InitPHP\Cache\Exception\CacheException
extends \Exception
implements \Psr\SimpleCache\CacheExceptionThrown for errors that are not about an invalid argument, such as:
- a required handler extension is missing or disabled
(
Cache::create()/ the constructor); - a backend connection, authentication or database selection fails (Redis, Memcache, PDO);
- a required option is missing or invalid (the File
path, the PDOtable); - the factory is given a class that does not exist or does not implement
CacheInterface.
InitPHP\Cache\Exception\InvalidArgumentException
extends \InvalidArgumentException
implements \Psr\SimpleCache\InvalidArgumentExceptionThrown when a cache key is invalid — empty, or containing one of the PSR-16
reserved characters {}()/\@:.
Because Psr\SimpleCache\InvalidArgumentException extends
Psr\SimpleCache\CacheException, an invalid-key error is also catchable as a
CacheException.
use InitPHP\Cache\Exception\CacheException;
use InitPHP\Cache\Exception\InvalidArgumentException;
try {
$cache->get($userSuppliedKey);
} catch (InvalidArgumentException $e) {
// The key was empty or contained a reserved character.

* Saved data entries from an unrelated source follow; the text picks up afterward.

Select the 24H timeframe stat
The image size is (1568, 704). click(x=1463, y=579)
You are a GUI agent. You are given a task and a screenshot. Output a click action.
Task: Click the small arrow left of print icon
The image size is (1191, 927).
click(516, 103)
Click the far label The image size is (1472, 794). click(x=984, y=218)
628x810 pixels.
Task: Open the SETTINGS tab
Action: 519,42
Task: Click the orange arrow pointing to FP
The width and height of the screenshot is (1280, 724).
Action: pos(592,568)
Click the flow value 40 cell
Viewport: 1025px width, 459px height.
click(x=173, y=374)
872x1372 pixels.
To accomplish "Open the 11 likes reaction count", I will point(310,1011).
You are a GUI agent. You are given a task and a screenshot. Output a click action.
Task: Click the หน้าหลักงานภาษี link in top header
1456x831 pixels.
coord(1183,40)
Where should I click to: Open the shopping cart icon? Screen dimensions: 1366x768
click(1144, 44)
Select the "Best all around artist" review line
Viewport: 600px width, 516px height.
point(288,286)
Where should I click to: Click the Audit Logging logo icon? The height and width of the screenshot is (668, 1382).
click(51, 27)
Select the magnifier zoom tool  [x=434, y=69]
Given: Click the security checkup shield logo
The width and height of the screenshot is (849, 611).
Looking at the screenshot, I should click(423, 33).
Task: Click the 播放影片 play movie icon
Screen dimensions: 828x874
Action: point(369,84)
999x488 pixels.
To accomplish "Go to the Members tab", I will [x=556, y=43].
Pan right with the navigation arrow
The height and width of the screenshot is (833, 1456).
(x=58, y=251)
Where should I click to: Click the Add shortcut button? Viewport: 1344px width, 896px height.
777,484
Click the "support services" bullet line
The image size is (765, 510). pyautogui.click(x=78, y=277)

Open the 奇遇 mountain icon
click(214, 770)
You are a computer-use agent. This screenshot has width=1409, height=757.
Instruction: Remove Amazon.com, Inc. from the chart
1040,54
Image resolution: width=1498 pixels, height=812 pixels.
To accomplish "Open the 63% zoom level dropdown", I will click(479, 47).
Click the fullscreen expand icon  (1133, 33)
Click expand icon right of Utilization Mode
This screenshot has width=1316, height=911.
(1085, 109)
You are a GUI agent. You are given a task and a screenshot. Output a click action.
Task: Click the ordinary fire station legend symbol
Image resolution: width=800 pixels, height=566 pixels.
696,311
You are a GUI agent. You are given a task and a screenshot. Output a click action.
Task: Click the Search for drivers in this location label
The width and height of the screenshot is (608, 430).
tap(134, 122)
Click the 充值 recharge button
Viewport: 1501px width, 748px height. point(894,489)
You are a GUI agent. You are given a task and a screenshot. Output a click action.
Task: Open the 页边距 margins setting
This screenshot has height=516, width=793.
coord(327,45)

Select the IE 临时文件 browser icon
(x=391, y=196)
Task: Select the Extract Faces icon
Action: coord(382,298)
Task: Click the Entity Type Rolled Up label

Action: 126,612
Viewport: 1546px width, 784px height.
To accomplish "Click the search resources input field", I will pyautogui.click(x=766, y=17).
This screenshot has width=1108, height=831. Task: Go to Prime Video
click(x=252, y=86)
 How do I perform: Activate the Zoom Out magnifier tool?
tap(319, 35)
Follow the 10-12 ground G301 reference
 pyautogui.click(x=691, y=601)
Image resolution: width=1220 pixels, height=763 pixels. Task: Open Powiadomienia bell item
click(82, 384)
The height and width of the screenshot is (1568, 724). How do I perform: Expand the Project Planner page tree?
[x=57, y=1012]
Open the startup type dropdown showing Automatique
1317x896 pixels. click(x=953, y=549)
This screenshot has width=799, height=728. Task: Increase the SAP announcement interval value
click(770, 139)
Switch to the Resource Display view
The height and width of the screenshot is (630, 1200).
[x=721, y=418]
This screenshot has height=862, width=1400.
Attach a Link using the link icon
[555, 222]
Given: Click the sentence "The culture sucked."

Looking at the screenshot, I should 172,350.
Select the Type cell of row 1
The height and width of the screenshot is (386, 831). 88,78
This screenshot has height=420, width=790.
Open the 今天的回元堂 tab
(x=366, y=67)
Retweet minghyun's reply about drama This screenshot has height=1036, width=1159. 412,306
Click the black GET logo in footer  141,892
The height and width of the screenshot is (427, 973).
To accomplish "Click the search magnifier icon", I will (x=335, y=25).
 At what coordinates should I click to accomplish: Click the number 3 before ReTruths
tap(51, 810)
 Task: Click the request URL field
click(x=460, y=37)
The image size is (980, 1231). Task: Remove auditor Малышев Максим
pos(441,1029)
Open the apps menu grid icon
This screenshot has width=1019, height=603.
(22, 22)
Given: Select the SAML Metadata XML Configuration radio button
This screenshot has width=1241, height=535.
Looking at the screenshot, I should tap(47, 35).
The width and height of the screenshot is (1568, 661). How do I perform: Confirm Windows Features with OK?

} catch (CacheException $e) {
// A configuration or backend error.
}Or catch everything the library can throw through the PSR interface:
use Psr\SimpleCache\CacheException as PsrCacheException;
try {
$cache->set($key, $value);
} catch (PsrCacheException $e) {
// Any InitPHP\Cache error (invalid key or otherwise).
}Note: PSR-16 read/write methods return
false(or a default) for ordinary backend hiccups rather than throwing. Exceptions are reserved for invalid arguments and genuine configuration/connection failures.